Look below for the line containing "關於本網站 (129, 1291)" and the line containing "Стартовал новый учебный", then set down both and every line between them exactly, without pictures.

= = = =

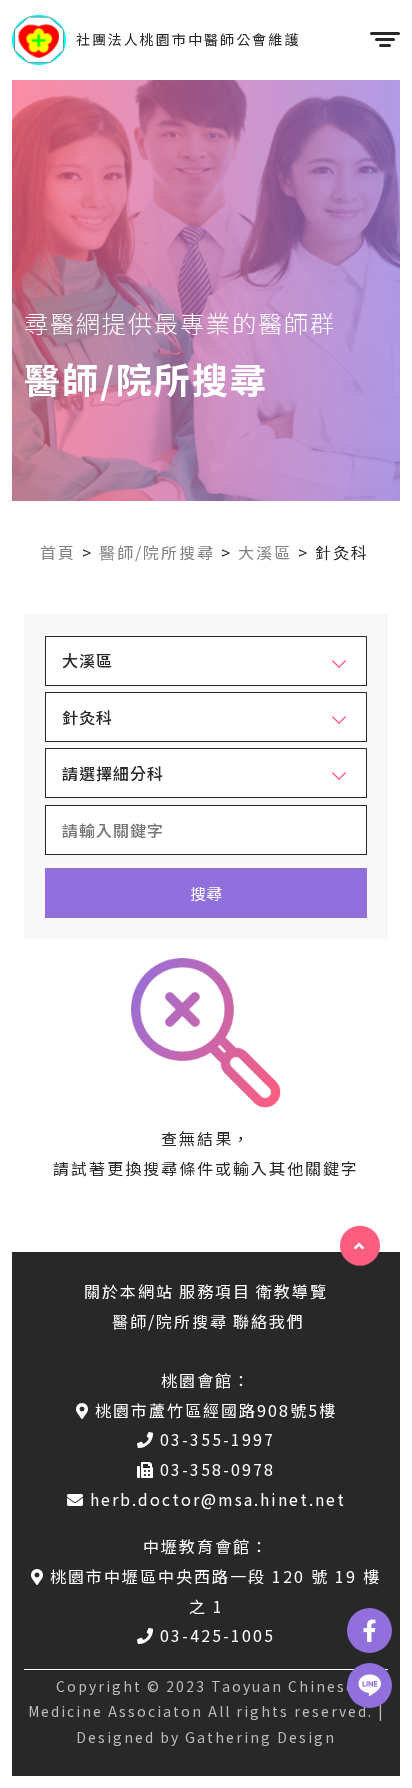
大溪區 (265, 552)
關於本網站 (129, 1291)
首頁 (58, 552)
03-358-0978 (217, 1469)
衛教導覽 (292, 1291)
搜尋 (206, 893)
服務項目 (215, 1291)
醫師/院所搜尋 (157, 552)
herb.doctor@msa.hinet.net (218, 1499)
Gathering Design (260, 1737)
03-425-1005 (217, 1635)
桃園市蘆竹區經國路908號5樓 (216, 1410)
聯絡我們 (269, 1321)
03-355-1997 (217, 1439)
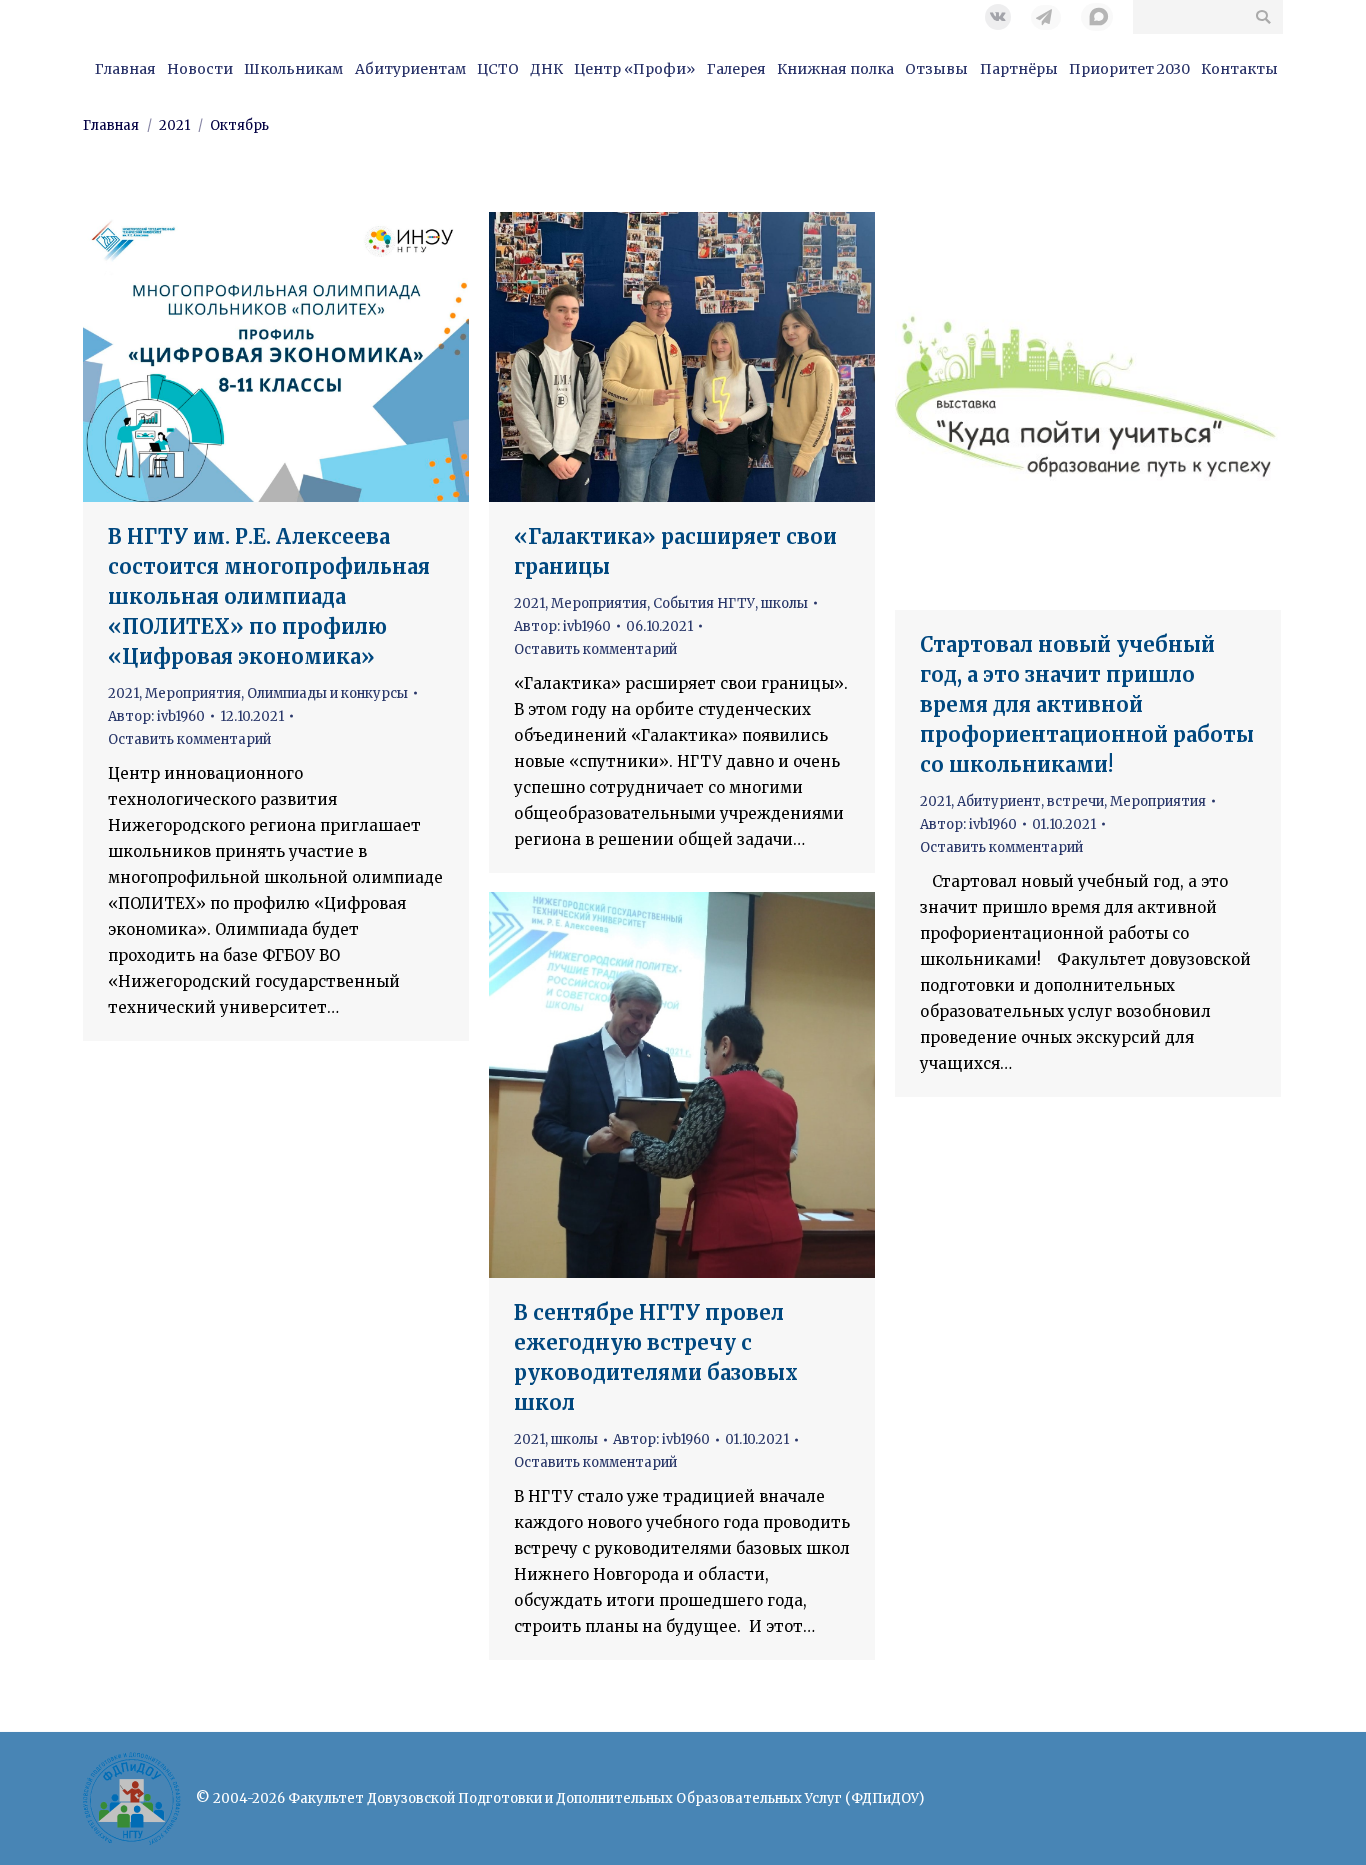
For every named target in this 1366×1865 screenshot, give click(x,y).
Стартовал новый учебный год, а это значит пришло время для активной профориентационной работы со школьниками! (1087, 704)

= = = =

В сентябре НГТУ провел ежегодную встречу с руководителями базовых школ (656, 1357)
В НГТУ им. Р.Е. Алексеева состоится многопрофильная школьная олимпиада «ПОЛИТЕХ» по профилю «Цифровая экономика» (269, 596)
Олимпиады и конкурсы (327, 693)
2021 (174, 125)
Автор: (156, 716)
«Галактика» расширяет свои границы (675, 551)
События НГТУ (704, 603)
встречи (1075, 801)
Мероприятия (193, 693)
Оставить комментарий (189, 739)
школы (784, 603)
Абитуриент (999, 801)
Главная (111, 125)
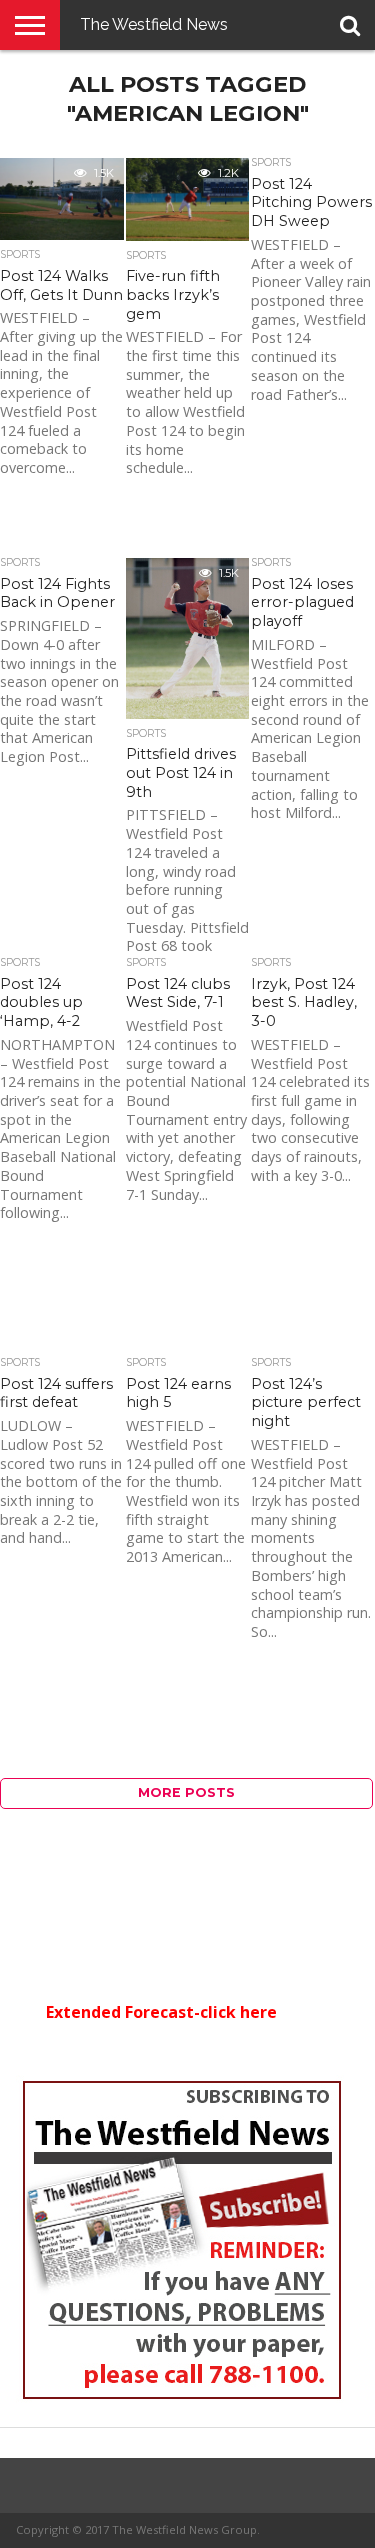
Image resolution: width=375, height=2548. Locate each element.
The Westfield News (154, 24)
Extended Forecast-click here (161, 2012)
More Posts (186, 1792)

= = = =

--- Task response ---
關於本網站 (129, 1291)
首頁 (58, 552)
03-358-0978 (217, 1469)
衛教導覽 (292, 1291)
搜尋 (206, 893)
服務項目 (215, 1291)
醫師/院所搜尋 (157, 552)
herb.doctor@msa.hinet.net (218, 1499)
Gathering Design (260, 1737)
03-425-1005 (217, 1635)
桃園市蘆竹區經國路908號5樓 (216, 1410)
聯絡我們 (269, 1321)
03-355-1997 (217, 1439)
For every named target in this 1366×1865 screenshot, give click(x,y).
Стартовал новый учебный год, а это значит пришло время для активной профориентационной работы со школьниками! (1087, 704)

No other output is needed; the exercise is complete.